**Brief:** From the entries that follow, copy each line in which "agent" appears.

**Data for processing:**
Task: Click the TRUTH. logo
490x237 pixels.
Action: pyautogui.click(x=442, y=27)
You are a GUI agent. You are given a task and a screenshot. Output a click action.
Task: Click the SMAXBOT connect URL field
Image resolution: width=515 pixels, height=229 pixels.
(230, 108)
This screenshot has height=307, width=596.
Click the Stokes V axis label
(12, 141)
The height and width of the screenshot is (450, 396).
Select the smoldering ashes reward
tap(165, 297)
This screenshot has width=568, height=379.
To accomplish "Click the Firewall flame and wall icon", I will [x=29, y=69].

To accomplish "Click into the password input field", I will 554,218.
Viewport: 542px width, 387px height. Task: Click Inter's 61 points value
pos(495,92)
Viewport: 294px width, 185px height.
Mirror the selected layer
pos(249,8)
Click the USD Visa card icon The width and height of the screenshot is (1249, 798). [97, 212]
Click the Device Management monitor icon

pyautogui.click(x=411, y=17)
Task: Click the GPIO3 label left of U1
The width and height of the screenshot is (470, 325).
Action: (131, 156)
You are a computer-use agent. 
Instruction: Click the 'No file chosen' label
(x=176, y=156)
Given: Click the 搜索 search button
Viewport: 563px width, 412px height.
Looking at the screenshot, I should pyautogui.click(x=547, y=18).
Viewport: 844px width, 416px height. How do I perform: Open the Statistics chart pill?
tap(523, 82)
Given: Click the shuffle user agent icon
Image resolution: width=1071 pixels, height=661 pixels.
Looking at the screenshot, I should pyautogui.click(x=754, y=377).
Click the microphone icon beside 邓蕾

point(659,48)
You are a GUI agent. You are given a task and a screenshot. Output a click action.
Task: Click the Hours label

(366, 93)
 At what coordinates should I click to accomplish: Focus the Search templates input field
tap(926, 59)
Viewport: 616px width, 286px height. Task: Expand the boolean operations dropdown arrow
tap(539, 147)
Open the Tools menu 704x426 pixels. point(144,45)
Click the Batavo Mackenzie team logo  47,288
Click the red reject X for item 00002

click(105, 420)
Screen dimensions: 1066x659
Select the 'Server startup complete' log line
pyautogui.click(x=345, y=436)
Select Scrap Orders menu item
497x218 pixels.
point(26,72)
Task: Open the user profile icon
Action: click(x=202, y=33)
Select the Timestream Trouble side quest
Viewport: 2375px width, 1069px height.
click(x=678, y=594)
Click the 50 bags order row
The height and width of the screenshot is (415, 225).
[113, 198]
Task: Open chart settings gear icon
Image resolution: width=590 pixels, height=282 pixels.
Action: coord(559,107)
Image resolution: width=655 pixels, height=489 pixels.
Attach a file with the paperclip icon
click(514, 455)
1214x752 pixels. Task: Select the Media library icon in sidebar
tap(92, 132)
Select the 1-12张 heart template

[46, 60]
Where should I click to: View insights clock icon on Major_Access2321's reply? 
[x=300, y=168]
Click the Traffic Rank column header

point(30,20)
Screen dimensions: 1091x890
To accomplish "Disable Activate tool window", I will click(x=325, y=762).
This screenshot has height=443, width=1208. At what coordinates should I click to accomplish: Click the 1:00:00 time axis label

**Response to this task:**
You are a GUI agent. You are given a task and a screenshot. Output a click action.
You are a computer-use agent. 
Given: Click the shuffle user agent icon
You are a GUI agent. You are given a task and a screenshot. Output a click action.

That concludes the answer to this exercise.